Equally important-as in always, always-is when and where to apply that cash?

With that in mind, here's what I'm looking at as we hit record after record - and what I recommend doing about it.

First you must ask yourself:

Why have markets risen while domestic economic growth has been stagnant? What is moving markets higher? And what can change?

The Fed has been keeping interest rates for interbank lending and borrowing at essentially zero. That drives down all interest rates. They're doing that by buying government bonds and agency paper - meaning government guaranteed mortgage-backed securities. They're buying $85 billion worth per month, and they expect to keep it up.

What the Fed is doing, besides prodding consumers to spend in an attempt to keep access to installment credit cheap, is supporting a recovery in the banks' balance sheets. The Fed is giving them cheap money to buy the same government bonds they're buying, so banks' inventory of bonds will appreciate along with paying them interest. By buying agency paper, they're supporting the valuation of mortgage-backed securities on the banks' balance sheets, hopefully long enough to see housing - and those bond prices - bounce back.

The by-product of the Fed's action has been articulated as its primary intention, which, they say, is to help drive up markets, confidence, and the economy.

It's been working for the markets, but not so much for the economy. Why?

Because banks are more interested in themselves and repairing their balance sheets (in other words, making safe money) than lending at low rates.

They are not in the lending business, especially loans to small businesses and consumers - unless it's through revolving credit lines, dispensed with myriad penalties and exorbitant interest rates through credit card issuance. They're not into allocating capital to borrowers, either, as much as they're into creating products. There's a big difference.

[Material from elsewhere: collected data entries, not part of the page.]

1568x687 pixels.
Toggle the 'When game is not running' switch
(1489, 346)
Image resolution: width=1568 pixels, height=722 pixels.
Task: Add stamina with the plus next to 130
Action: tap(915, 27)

Fortunately for corporations, earnings have been great. And with low interest rates they have been able to refinance higher-interest debt and amass large quantities of cash.

Incidentally, that's not good for banks. When corporations have positive cash flows, when they are flush with earnings and sitting on reserves, they don't need to borrow from banks.

A lot of corporate earnings are coming from overseas. That's been good on account of slow domestic growth.

But, those earnings have benefited from a weak dollar. As other countries work to devalue their currencies to make their exports cheaper, and as the dollar continue to strengthen, overseas earnings-when translated into a more expensive dollar-will not be as robust as they have been. On top of that, if global growth falters, earnings will take a bigger hit.

The domestic hope is that housing is bouncing. That's important because in spite of the $10 trillion in growth from a rising market, fewer and fewer people are actually in the market other than in their pension and retirement funds. Average Americans need a robust housing market; it's where the bulk of their wealth has traditionally resided.

I worry about banks not lending to potential homebuyers, which can cause housing to stall. I worry about contagion from the ongoing mess in Europe. Cyprus is a real problem. It is another canary in the coalmine, like Greece was. Europe's problems are not going away.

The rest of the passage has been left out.